According to a Jan. 23 release by the Lincoln County Prosecutor’s Office, initial reports claimed that the shooting was believed to be in self-defense. Those initial reports were proven to be premature.
“Prosecutors helped guide a five-month long investigation that was brought to conclusion by a final interview of the Defendant in November 2019,” the release stated. “After an exhaustive and thorough investigation involving multiple agencies, the case was presented to the Grand Jury where testimony and evidence, including surveillance footage of the incident, was solicited by prosecutors.”
The release states that on Jan. 3, 2020, an arrest warrant, under seal by the Circuit Court, was issued for the arrest of Woods.
Prosecutors later learned that information regarding the sealed warrant had been leaked to Woods’ attorneys.
“A phone call to Prosecuting Attorney Mike Wood on January 14 indicated that Woods had been notified of the warrant, forcing prosecutors to negotiate a surrender,” the release states.
It goes on to say that Woods eventually surrendered himself, without incident, to the St. Charles County Jail on Jan. 21. He was being held on a $300,000 cash only bond.

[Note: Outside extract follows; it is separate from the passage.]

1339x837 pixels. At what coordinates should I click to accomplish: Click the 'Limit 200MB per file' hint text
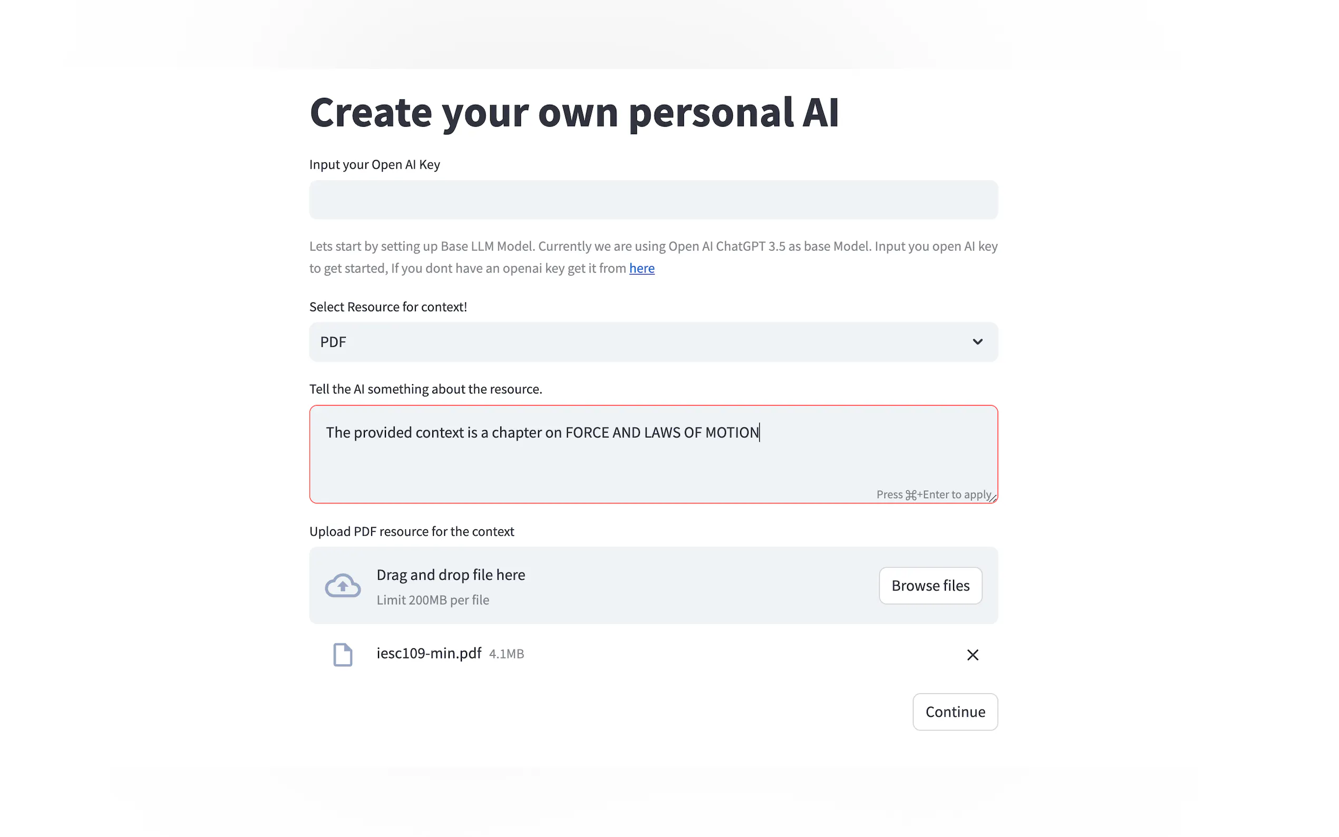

Woods was arraigned the next day in the Circuit Court of Lincoln County.
Mike Wood said that his office is looking further into the leak.
“The family of Brian Fredde deserved to know that a complete, professional and exhaustive investigation would be conducted, and I wanted to make sure that happened before any prosecutorial decisions were made. We offered the Grand Jury the opportunity to see a full and contextual scope of the killing so that they could be well advised and that the citizens of this community could decide if we should move forward,” Mike Wood said.
Mike Wood stated that the reason the case took roughly six months to bring to closure, despite their being video evidence, was the nuance of the case.
“This case was very specific in the fact that it was on video and there were elements of self-defense. It was a very close case. When we have a case like that, that is involving self-defense or that type of affirmative defense that you would argue in court, we have to argue and understand the mindset of the people involved,” Mike Wood said.
In the release Mike Wood thanked the Lincoln County Sheriff’s Office for their cooperation, the Child Center and Assistant Prosecuting Attorney Mark Fisher.
All persons are presumed innocent until proven guilty in a court of law.